# Task to carry out
Set down all of the data that follows, keeping every character.

# Material provided
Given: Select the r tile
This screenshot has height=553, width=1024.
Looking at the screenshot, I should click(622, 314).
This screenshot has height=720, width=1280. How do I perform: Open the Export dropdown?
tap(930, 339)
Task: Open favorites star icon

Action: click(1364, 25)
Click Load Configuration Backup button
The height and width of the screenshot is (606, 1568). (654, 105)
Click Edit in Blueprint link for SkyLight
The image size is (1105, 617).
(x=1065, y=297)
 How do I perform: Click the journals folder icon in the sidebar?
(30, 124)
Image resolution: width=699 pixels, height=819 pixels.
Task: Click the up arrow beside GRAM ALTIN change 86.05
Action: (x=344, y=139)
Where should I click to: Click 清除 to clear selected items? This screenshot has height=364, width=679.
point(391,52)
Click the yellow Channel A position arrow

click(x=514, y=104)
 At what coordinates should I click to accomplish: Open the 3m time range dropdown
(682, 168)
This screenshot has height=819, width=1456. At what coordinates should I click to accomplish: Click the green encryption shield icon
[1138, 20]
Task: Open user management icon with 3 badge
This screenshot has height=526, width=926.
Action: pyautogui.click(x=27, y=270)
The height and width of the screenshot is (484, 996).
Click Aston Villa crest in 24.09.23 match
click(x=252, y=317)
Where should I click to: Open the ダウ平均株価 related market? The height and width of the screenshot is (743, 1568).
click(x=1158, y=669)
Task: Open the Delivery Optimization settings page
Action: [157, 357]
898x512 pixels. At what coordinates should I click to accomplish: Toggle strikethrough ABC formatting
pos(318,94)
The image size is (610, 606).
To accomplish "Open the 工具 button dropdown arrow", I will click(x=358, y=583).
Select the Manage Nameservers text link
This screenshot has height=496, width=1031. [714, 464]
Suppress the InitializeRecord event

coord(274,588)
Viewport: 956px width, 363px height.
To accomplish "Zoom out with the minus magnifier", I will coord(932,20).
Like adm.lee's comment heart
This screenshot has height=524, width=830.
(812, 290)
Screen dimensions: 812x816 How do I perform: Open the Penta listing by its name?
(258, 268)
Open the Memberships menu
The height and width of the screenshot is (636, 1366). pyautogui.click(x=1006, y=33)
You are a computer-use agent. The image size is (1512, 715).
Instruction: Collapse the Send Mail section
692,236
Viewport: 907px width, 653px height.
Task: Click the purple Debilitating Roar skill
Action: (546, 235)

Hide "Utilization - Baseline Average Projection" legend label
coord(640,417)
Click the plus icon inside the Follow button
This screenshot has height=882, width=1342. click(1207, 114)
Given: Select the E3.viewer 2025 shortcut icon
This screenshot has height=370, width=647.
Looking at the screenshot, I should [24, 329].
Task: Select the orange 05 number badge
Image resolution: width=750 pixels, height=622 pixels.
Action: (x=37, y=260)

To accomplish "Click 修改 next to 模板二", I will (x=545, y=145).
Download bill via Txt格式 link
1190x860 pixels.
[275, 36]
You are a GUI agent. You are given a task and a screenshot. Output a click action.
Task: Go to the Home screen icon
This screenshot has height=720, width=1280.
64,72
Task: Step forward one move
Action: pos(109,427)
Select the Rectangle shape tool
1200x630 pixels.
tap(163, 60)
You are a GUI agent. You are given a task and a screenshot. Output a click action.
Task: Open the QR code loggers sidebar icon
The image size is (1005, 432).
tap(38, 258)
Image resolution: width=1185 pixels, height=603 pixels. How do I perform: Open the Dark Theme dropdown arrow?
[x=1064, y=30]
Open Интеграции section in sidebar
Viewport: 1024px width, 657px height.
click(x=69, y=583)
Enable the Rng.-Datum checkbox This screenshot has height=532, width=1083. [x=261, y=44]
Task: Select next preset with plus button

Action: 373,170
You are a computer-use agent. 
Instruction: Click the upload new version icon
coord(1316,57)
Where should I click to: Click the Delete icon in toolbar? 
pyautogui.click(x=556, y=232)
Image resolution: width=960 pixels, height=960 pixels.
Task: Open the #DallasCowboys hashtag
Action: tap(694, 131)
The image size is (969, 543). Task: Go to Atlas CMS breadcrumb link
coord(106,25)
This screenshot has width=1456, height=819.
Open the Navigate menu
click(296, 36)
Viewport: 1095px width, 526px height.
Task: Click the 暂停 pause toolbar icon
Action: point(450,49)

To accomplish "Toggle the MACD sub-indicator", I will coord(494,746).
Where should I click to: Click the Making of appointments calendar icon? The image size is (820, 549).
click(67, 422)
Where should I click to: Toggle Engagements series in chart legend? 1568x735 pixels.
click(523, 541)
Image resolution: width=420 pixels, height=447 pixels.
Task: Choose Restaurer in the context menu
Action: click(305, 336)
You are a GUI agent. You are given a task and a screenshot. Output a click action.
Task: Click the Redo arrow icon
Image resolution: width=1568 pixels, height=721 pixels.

# Answer to the problem
Given: Select the r tile
This screenshot has height=553, width=1024.
Looking at the screenshot, I should click(622, 314).
This screenshot has height=720, width=1280. How do I perform: Open the Export dropdown?
tap(930, 339)
Task: Open favorites star icon

Action: click(1364, 25)
Click Load Configuration Backup button
The height and width of the screenshot is (606, 1568). (654, 105)
Click Edit in Blueprint link for SkyLight
The image size is (1105, 617).
(x=1065, y=297)
 How do I perform: Click the journals folder icon in the sidebar?
(30, 124)
Image resolution: width=699 pixels, height=819 pixels.
Task: Click the up arrow beside GRAM ALTIN change 86.05
Action: (x=344, y=139)
Where should I click to: Click 清除 to clear selected items? This screenshot has height=364, width=679.
point(391,52)
Click the yellow Channel A position arrow

click(x=514, y=104)
 At what coordinates should I click to accomplish: Open the 3m time range dropdown
(682, 168)
This screenshot has height=819, width=1456. At what coordinates should I click to accomplish: Click the green encryption shield icon
[1138, 20]
Task: Open user management icon with 3 badge
This screenshot has height=526, width=926.
Action: pyautogui.click(x=27, y=270)
The height and width of the screenshot is (484, 996).
Click Aston Villa crest in 24.09.23 match
click(x=252, y=317)
Where should I click to: Open the ダウ平均株価 related market? The height and width of the screenshot is (743, 1568).
click(x=1158, y=669)
Task: Open the Delivery Optimization settings page
Action: [157, 357]
898x512 pixels. At what coordinates should I click to accomplish: Toggle strikethrough ABC formatting
pos(318,94)
The image size is (610, 606).
To accomplish "Open the 工具 button dropdown arrow", I will click(x=358, y=583).
Select the Manage Nameservers text link
This screenshot has height=496, width=1031. [714, 464]
Suppress the InitializeRecord event

coord(274,588)
Viewport: 956px width, 363px height.
To accomplish "Zoom out with the minus magnifier", I will coord(932,20).
Like adm.lee's comment heart
This screenshot has height=524, width=830.
(812, 290)
Screen dimensions: 812x816 How do I perform: Open the Penta listing by its name?
(258, 268)
Open the Memberships menu
The height and width of the screenshot is (636, 1366). pyautogui.click(x=1006, y=33)
You are a computer-use agent. The image size is (1512, 715).
Instruction: Collapse the Send Mail section
692,236
Viewport: 907px width, 653px height.
Task: Click the purple Debilitating Roar skill
Action: (546, 235)

Hide "Utilization - Baseline Average Projection" legend label
coord(640,417)
Click the plus icon inside the Follow button
This screenshot has height=882, width=1342. click(1207, 114)
Given: Select the E3.viewer 2025 shortcut icon
This screenshot has height=370, width=647.
Looking at the screenshot, I should [24, 329].
Task: Select the orange 05 number badge
Image resolution: width=750 pixels, height=622 pixels.
Action: (x=37, y=260)

To accomplish "Click 修改 next to 模板二", I will (x=545, y=145).
Download bill via Txt格式 link
1190x860 pixels.
[275, 36]
You are a GUI agent. You are given a task and a screenshot. Output a click action.
Task: Go to the Home screen icon
This screenshot has height=720, width=1280.
64,72
Task: Step forward one move
Action: pos(109,427)
Select the Rectangle shape tool
1200x630 pixels.
tap(163, 60)
You are a GUI agent. You are given a task and a screenshot. Output a click action.
Task: Open the QR code loggers sidebar icon
The image size is (1005, 432).
tap(38, 258)
Image resolution: width=1185 pixels, height=603 pixels. How do I perform: Open the Dark Theme dropdown arrow?
[x=1064, y=30]
Open Интеграции section in sidebar
Viewport: 1024px width, 657px height.
click(x=69, y=583)
Enable the Rng.-Datum checkbox This screenshot has height=532, width=1083. [x=261, y=44]
Task: Select next preset with plus button

Action: 373,170
You are a computer-use agent. 
Instruction: Click the upload new version icon
coord(1316,57)
Where should I click to: Click the Delete icon in toolbar? 
pyautogui.click(x=556, y=232)
Image resolution: width=960 pixels, height=960 pixels.
Task: Open the #DallasCowboys hashtag
Action: tap(694, 131)
The image size is (969, 543). Task: Go to Atlas CMS breadcrumb link
coord(106,25)
This screenshot has width=1456, height=819.
Open the Navigate menu
click(296, 36)
Viewport: 1095px width, 526px height.
Task: Click the 暂停 pause toolbar icon
Action: point(450,49)

To accomplish "Toggle the MACD sub-indicator", I will coord(494,746).
Where should I click to: Click the Making of appointments calendar icon? The image size is (820, 549).
click(67, 422)
Where should I click to: Toggle Engagements series in chart legend? 1568x735 pixels.
click(523, 541)
Image resolution: width=420 pixels, height=447 pixels.
Task: Choose Restaurer in the context menu
Action: click(305, 336)
You are a GUI agent. You are given a task and a screenshot. Output a click action.
Task: Click the Redo arrow icon
Image resolution: width=1568 pixels, height=721 pixels.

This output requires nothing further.